The problem
What is needed is an exact copy of the entries below, with every picture left out.

Saved entries
=== Section Start ===

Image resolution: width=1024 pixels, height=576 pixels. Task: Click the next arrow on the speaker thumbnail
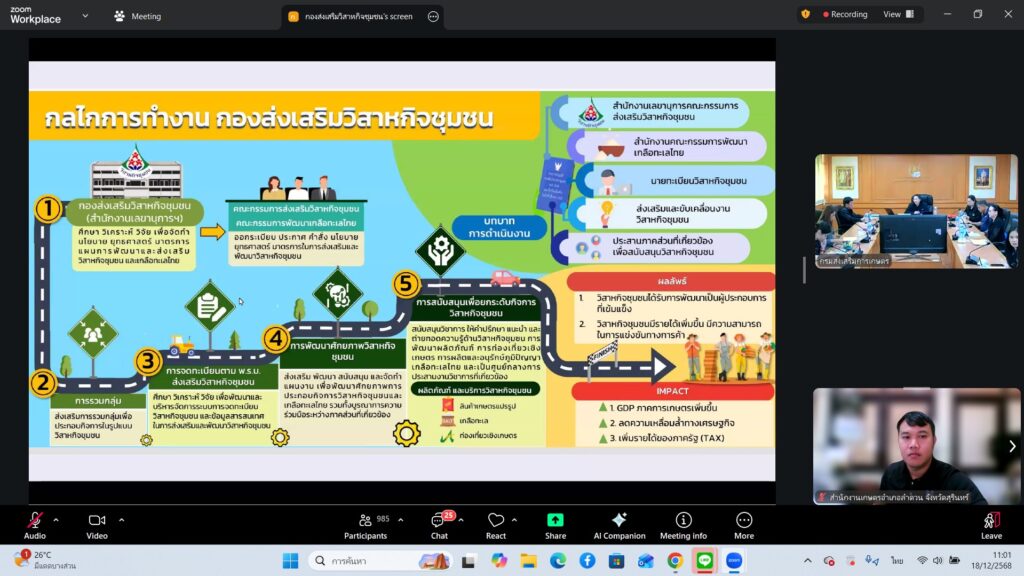pos(1011,446)
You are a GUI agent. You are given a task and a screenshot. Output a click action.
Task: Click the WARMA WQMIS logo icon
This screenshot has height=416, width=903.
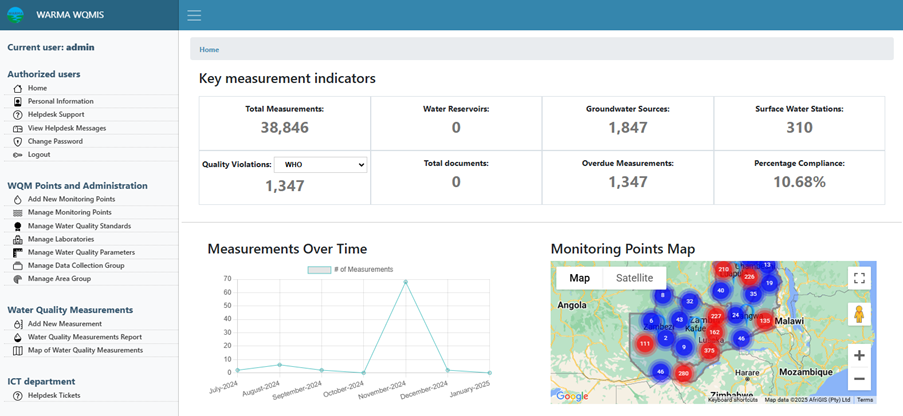click(x=15, y=16)
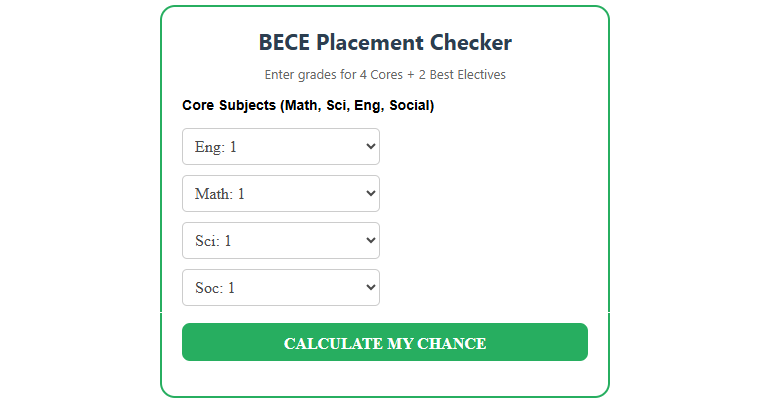
Task: Expand the Sci grade selector
Action: [x=280, y=241]
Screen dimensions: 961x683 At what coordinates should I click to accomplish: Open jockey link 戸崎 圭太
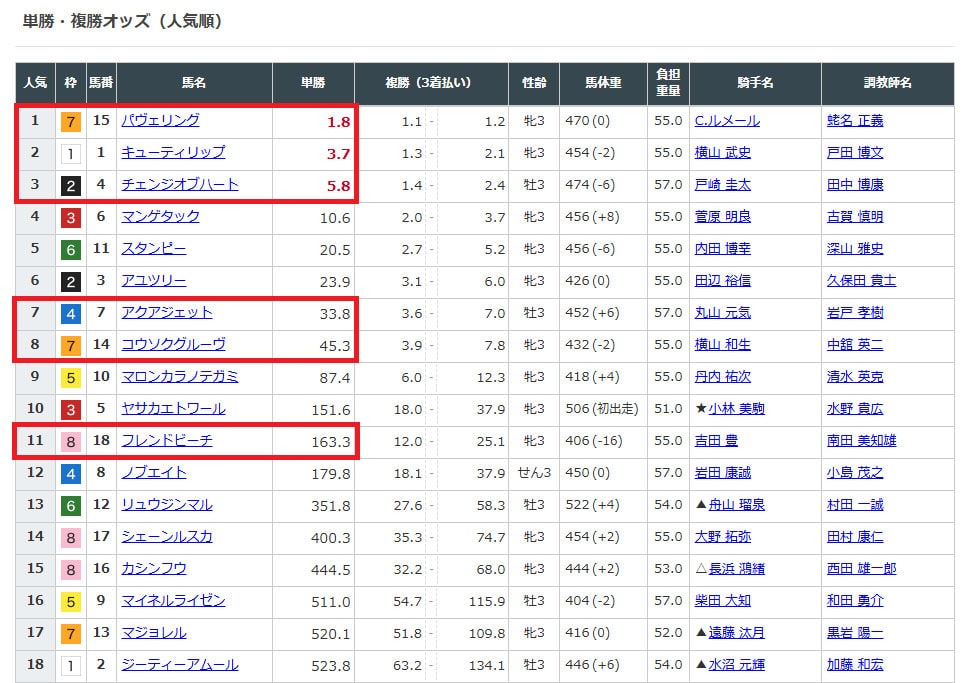coord(722,185)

=== Section End ===

Answer box
Image resolution: width=1024 pixels, height=576 pixels. Task: Click the next arrow on the speaker thumbnail
pos(1011,446)
You are a GUI agent. You are given a task and a screenshot. Output a click action.
Task: Click the WARMA WQMIS logo icon
This screenshot has height=416, width=903.
click(x=15, y=16)
Task: Expand the Sci grade selector
Action: [x=280, y=241]
Screen dimensions: 961x683 At what coordinates should I click to accomplish: Open jockey link 戸崎 圭太
coord(722,185)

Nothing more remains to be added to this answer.